You might refer to it as a ginnel. You might even, depending on where you grew up, know it as a gennel, a guinnel or a jennel; a yard, a 10-foot or a close; a chare, a chure or a chewar; a jitty, a jigger or an ennog.
We called it a snicket. It ran around the back of my family house, connecting it to the footpath and fields nearby via a 200-metre conduit of green shadows. But at the point where I learned the word for it, a point lost somewhere in the fog of pre-sentience, it was a name, not a noun; The Snicket.
I knew of no other snickets.
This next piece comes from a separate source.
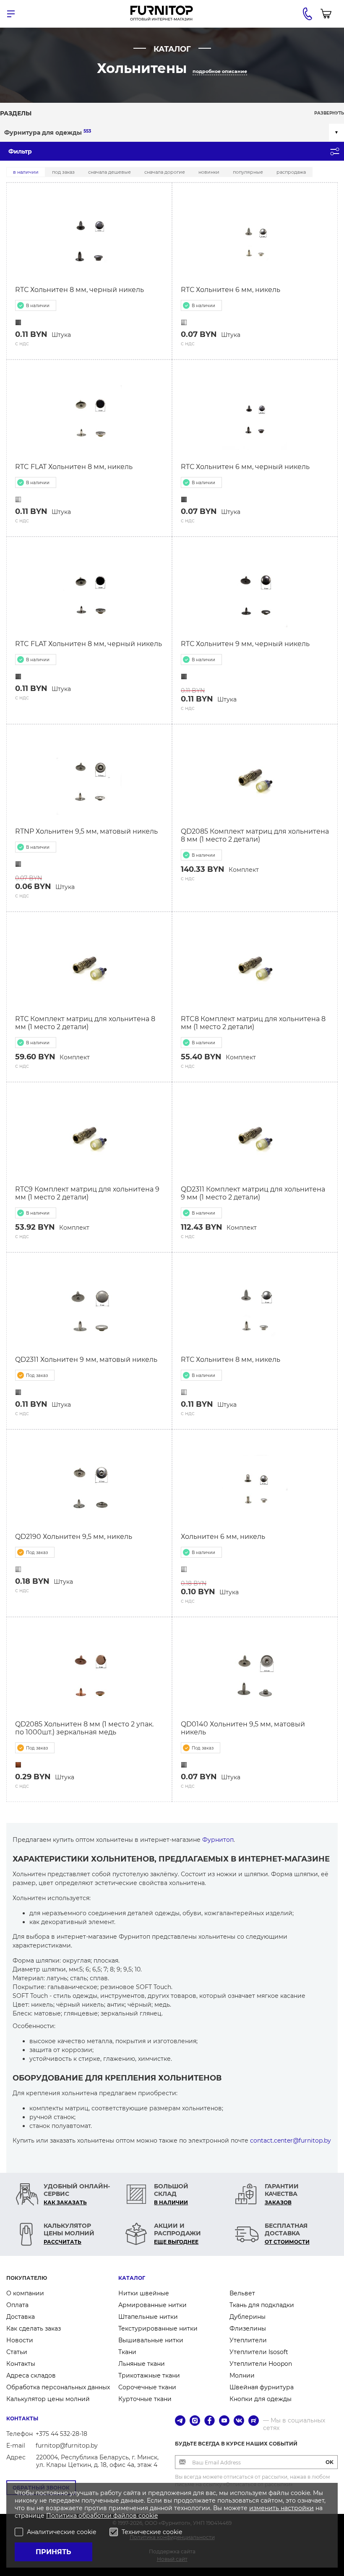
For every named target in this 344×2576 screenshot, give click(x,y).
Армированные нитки (152, 2305)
And that was how it remained, one of the key landmarks in the microcosmic universe of my early childhood, like The Lane, The Garages or The Shop.
For the first time in maybe 20 years, I tentatively sneak inside the snicket again.
Other snickets there maybe, but the word seems so apt for this particular one. A right of way predating the estate, it has a furtive feel, tightly hemmed-in by garden fences overgrown with ivy and laurel, giving sly glimpses of the backs of houses. As a kid, I used to hare down it as fast as I could, taking its corners and curves as if I were the Millennium Falcon in Star Wars, revelling in a private space that rarely saw grown-ups.
Today I pass through it in a state of suspense, and when I reach the end I realise why. A child’s sense of space is miniaturised, yet their sense of time is almost boundless. These senses invert as we age, the former expanding, the latter constricting. It is the bittersweet bargain of adulthood. The Snicket is almost exactly as I remembered it; a spacetime wormhole through the infinity of a childhood.